Let \(g: \mathbb{R}^{2 d} \to \mathbb{C}^d, (x^1, ..., x^{2 d}) \mapsto (x^1 + x^2 i, ..., x^{2 (d - 1) + 1} + x^{2 d} i)\) be the homeomorphism cited in the definition of complex Euclidean topological space.
Let us see that \(g^{-1} \circ \phi \circ g: \mathbb{R}^{2 d} \to \mathbb{R}^{2 d}\) is a homeomorphism.

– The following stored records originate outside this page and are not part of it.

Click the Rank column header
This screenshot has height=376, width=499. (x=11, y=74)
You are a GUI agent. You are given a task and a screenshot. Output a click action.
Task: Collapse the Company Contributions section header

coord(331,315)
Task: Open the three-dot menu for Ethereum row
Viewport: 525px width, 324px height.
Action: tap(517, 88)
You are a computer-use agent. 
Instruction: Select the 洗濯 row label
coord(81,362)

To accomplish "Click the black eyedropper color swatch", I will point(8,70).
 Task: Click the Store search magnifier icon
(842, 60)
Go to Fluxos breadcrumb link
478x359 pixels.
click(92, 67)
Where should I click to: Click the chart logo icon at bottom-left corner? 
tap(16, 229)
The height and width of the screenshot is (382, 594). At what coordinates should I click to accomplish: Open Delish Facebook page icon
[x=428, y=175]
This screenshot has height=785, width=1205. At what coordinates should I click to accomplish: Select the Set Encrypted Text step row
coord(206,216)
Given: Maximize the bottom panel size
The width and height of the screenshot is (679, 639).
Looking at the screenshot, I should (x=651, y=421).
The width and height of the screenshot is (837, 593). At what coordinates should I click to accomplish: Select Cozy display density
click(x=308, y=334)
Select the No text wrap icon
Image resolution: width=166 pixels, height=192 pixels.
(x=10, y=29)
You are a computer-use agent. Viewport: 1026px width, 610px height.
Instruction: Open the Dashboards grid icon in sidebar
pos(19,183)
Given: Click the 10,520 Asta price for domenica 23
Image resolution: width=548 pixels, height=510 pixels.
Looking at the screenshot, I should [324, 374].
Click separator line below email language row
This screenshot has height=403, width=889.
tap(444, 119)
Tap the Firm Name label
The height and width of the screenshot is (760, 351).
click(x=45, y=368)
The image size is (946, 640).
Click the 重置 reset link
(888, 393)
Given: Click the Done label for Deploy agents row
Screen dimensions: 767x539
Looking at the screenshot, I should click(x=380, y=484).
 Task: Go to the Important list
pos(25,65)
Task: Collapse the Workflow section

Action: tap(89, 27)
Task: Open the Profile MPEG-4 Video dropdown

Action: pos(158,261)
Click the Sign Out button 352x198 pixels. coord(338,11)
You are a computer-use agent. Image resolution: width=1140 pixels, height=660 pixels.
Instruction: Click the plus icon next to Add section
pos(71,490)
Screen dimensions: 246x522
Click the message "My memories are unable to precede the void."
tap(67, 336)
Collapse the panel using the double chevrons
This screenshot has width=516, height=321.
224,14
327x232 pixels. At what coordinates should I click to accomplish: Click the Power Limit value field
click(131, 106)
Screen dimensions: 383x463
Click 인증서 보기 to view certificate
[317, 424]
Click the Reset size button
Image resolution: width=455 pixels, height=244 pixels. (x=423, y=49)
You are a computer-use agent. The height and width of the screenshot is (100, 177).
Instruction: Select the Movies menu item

\(g^{-1} \circ \phi \circ g: (x^1, ..., x^{2 d}) \mapsto (x^1 + x^2 i, ..., x^{2 (d - 1) + 1} + x^{2 d} i) \mapsto (M^1_j (x^{2 (j - 1) + 1} + x^{2 (j - 1) + 2} i), ..., M^d_j (x^{2 (j - 1) + 1} + x^{2 (j - 1) + 2} i)) \mapsto (M^1_j x^{2 (j - 1) + 1}, M^1_j x^{2 (j - 1) + 2}, ..., M^d_j x^{2 (j - 1) + 1}, M^d_j x^{2 (j - 1) + 2})\).
Let \(\mathbb{R}^{2 d}\) have the Euclidean atlas being the Euclidean \(C^\infty\) manifold.
The formula for \(g^{-1} \circ \phi \circ g\) means that \(g^{-1} \circ \phi \circ g\) is continuous in the norm sense for the coordinates function.
So, by the proposition that for any map between \(C^\infty\) manifolds, its continuousness in the topological sense equals its continuousness in the norm sense for the coordinates functions, \(g^{-1} \circ \phi \circ g\) is continuous in the topological sense.
The inverse of \(g^{-1} \circ \phi \circ g\) is \(g^{-1} \circ \phi^{-1} \circ g: \mathbb{R}^{2 d} \to \mathbb{R}^{2 d}, (x^1, ..., x^{2 d}) \mapsto ({M^{-1}}^1_j x^{2 (j - 1) + 1}, {M^{-1}}^1_j x^{2 (j - 1) + 2}, ..., {M^{-1}}^d_j x^{2 (j - 1) + 1}, {M^{-1}}^d_j x^{2 (j - 1) + 2})\), likewise.
So, \(g^{-1} \circ \phi^{-1} \circ g\) is continuous, likewise.
So, \(\phi = g \circ g^{-1} \circ \phi \circ g \circ g^{-1}\) is a homeomorphism.
Step 2:
So, for each \(U \in O\), \(f' (U) = \phi \circ f (U) \subseteq \mathbb{C}^d\) is open, because \(f (U) \subseteq \mathbb{C}^d\) is open and \(\phi\) is a homeomorphism.
That means \(U \in O'\).
By symmetry, for each \(U' \in O'\), \(U' \in O\).
So, \(O = O'\).